# [WORK TO BE COMPLETED]
Please report how many lines in the following material hold the string "page", giving only the number.

# [RECORD EXTRACTS]
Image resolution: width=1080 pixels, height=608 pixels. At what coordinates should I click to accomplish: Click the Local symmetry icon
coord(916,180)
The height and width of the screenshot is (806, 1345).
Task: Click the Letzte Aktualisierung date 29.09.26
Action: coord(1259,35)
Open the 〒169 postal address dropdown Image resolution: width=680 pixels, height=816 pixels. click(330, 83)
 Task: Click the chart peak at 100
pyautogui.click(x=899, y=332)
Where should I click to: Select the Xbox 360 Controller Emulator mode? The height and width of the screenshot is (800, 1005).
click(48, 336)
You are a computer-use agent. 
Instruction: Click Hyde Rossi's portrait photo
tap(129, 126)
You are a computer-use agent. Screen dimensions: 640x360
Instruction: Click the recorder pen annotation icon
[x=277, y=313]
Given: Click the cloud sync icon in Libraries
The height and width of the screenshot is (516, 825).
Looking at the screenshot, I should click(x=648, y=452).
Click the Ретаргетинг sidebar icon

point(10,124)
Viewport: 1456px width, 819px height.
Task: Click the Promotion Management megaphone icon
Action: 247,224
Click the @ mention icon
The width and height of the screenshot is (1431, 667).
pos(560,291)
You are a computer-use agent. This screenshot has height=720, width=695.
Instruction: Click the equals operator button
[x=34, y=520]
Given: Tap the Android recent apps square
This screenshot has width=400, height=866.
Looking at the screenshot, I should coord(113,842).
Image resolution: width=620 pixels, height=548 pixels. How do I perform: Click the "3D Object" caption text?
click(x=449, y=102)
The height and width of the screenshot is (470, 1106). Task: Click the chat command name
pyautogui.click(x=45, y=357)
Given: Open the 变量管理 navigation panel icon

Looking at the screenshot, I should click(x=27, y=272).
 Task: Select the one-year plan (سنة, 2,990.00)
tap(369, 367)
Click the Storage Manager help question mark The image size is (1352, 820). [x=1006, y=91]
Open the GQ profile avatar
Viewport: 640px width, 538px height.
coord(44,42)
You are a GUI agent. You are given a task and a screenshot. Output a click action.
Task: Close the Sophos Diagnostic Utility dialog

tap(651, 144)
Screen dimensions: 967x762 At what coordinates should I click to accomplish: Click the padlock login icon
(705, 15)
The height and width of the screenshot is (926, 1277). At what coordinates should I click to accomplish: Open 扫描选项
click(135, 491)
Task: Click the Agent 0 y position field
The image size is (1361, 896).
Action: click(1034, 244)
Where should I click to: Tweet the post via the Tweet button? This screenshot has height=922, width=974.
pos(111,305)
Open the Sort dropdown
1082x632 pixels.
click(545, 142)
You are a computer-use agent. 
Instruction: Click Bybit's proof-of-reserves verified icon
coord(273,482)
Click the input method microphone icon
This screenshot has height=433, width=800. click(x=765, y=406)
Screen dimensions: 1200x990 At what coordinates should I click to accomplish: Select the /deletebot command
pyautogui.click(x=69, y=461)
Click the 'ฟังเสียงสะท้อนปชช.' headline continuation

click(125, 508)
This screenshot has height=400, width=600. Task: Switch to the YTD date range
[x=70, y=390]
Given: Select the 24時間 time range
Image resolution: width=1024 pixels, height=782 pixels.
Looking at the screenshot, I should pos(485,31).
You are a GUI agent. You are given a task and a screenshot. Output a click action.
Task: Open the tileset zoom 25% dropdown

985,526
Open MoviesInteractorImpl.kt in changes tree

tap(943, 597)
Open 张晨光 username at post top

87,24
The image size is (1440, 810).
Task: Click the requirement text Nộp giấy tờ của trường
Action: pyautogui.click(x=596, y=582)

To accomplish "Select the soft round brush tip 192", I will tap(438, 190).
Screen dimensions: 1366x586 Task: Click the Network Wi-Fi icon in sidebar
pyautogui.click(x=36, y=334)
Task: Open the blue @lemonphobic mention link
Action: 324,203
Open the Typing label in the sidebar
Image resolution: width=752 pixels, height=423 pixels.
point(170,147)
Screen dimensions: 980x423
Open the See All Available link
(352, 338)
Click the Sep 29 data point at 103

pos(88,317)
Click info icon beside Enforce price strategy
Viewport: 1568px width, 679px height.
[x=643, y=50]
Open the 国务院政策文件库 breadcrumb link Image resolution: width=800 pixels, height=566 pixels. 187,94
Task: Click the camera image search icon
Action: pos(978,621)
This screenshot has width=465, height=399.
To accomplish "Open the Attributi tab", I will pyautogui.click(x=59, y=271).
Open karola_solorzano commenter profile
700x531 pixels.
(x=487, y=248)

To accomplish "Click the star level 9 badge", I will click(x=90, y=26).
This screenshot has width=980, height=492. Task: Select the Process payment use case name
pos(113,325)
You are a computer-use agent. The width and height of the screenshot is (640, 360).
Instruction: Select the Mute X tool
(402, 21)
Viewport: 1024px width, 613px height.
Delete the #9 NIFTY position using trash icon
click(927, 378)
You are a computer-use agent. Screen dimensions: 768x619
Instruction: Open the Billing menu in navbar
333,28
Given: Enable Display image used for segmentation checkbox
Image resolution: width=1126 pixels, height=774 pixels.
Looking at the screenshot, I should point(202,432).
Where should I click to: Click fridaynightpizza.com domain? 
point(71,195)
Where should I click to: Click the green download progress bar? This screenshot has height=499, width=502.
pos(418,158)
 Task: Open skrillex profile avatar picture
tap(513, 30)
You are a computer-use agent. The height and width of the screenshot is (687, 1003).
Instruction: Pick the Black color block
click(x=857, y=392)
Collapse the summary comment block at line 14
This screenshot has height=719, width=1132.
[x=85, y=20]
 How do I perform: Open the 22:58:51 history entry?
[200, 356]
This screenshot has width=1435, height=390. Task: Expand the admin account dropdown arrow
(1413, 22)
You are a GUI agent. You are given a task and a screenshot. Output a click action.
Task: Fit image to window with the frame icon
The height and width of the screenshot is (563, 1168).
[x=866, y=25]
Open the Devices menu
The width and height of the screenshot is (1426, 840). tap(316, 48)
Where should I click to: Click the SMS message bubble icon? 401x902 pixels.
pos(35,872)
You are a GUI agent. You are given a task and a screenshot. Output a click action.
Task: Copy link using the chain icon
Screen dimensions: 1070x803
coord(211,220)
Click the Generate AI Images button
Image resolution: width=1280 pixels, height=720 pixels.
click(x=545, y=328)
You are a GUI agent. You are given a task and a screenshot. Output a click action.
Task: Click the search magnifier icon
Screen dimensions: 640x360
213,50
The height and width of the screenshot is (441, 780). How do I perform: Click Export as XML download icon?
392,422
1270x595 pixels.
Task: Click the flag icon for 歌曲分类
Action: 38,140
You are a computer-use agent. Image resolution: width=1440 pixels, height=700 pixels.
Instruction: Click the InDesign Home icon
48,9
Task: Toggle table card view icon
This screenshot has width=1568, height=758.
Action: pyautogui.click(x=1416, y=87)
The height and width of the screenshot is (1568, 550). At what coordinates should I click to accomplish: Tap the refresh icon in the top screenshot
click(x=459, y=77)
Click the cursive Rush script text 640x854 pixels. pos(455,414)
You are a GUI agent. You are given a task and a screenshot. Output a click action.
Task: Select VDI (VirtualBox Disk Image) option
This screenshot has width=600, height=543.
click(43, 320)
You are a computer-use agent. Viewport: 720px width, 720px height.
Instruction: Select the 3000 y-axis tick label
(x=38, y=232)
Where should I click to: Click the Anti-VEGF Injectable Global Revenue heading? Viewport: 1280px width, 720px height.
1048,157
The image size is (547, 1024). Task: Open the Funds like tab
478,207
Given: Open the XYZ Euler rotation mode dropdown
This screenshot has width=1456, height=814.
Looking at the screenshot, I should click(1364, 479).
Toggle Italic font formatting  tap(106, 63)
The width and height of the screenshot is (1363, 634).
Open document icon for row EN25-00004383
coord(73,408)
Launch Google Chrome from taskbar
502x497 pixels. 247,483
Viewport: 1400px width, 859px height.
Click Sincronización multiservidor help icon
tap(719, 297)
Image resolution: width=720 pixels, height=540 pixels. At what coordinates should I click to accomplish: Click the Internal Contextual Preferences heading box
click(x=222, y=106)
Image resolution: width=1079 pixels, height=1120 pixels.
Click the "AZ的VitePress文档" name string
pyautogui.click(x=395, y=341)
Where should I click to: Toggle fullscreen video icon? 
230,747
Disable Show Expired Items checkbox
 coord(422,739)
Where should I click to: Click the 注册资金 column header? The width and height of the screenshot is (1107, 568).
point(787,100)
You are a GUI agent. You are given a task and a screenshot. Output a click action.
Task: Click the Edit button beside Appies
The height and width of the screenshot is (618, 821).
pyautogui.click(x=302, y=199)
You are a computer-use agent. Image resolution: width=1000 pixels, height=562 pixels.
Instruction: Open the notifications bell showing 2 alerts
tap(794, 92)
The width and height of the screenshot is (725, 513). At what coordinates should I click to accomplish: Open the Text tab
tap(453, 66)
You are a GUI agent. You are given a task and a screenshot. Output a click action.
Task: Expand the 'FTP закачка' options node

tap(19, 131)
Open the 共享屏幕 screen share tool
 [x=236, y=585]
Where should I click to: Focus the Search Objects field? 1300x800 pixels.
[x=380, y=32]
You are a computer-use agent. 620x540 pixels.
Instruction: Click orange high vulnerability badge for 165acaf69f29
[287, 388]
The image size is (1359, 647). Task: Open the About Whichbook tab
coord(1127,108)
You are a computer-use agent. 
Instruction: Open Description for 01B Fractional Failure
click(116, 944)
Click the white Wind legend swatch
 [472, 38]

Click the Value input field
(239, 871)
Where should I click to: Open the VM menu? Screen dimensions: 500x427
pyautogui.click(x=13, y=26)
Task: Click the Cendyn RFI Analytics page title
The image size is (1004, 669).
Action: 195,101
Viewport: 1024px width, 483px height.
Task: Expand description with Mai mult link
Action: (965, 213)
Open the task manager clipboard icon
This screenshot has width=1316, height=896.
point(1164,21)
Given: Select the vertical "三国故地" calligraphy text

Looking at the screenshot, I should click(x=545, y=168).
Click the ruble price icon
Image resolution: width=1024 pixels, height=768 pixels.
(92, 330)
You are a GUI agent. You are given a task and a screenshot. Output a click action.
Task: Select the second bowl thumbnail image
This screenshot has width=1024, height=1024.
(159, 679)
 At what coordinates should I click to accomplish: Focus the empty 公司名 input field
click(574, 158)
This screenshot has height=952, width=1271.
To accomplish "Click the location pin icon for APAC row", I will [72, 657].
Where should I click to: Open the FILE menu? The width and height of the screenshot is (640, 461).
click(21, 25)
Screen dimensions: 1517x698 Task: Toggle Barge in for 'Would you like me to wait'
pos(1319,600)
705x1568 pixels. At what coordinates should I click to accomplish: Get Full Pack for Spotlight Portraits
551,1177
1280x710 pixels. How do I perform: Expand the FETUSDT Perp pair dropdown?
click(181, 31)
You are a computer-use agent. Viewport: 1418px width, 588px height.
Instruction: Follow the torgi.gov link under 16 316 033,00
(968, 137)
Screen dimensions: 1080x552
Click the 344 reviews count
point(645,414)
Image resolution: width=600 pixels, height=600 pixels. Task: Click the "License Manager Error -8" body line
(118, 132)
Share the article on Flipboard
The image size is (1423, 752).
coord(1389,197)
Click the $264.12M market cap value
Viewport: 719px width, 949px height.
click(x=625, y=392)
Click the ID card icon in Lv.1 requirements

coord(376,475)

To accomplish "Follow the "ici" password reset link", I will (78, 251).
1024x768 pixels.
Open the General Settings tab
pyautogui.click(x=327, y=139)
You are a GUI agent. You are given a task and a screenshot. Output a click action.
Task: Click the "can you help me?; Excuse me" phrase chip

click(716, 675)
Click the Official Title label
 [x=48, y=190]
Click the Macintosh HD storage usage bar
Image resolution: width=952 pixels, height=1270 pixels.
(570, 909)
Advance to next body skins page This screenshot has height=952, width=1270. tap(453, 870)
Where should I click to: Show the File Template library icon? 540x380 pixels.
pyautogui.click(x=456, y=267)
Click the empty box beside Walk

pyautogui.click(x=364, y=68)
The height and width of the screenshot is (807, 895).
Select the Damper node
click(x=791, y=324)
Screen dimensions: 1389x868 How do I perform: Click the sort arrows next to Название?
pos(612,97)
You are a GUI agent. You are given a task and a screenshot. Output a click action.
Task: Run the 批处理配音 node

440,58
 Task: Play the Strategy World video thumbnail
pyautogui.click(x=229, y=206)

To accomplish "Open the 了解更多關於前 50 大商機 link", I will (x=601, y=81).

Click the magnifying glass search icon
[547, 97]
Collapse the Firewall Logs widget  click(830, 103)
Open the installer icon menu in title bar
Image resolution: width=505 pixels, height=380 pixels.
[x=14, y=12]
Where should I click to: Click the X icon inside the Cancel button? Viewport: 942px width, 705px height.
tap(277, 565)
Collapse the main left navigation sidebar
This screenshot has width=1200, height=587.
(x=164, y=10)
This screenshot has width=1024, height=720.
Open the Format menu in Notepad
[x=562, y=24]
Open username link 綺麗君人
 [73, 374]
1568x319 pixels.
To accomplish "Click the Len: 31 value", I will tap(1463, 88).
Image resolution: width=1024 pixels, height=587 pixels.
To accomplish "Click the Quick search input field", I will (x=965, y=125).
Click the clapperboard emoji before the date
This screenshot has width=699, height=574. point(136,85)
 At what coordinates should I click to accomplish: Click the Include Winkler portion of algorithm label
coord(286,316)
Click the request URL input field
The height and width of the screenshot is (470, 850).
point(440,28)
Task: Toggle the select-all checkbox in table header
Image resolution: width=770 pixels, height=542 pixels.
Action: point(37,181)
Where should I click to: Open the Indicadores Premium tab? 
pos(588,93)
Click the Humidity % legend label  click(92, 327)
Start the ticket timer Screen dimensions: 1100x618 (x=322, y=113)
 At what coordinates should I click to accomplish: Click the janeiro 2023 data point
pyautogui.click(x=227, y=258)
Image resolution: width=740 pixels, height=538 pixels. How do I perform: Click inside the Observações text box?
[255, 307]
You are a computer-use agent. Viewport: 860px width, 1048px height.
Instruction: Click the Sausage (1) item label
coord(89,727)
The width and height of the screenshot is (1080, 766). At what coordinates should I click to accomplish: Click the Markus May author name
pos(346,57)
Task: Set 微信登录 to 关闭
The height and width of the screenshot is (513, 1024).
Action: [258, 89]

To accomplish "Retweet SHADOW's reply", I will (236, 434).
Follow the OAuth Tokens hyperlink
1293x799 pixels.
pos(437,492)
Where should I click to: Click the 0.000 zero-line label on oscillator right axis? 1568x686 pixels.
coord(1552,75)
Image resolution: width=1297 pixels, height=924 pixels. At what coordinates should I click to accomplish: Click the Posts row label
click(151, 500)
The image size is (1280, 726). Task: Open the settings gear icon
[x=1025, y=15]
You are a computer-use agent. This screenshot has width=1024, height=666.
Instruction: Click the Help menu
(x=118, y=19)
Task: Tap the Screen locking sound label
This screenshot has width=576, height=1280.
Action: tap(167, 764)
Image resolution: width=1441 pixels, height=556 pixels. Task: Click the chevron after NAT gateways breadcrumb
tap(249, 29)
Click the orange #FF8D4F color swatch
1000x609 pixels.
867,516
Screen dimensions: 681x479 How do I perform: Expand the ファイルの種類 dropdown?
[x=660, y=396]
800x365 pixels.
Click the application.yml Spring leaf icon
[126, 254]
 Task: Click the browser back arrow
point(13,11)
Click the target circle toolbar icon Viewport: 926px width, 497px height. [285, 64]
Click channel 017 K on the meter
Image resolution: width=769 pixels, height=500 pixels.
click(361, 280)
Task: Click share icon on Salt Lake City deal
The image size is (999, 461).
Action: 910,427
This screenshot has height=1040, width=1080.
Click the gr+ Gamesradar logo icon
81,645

# [WRITTEN RESPONSE]
2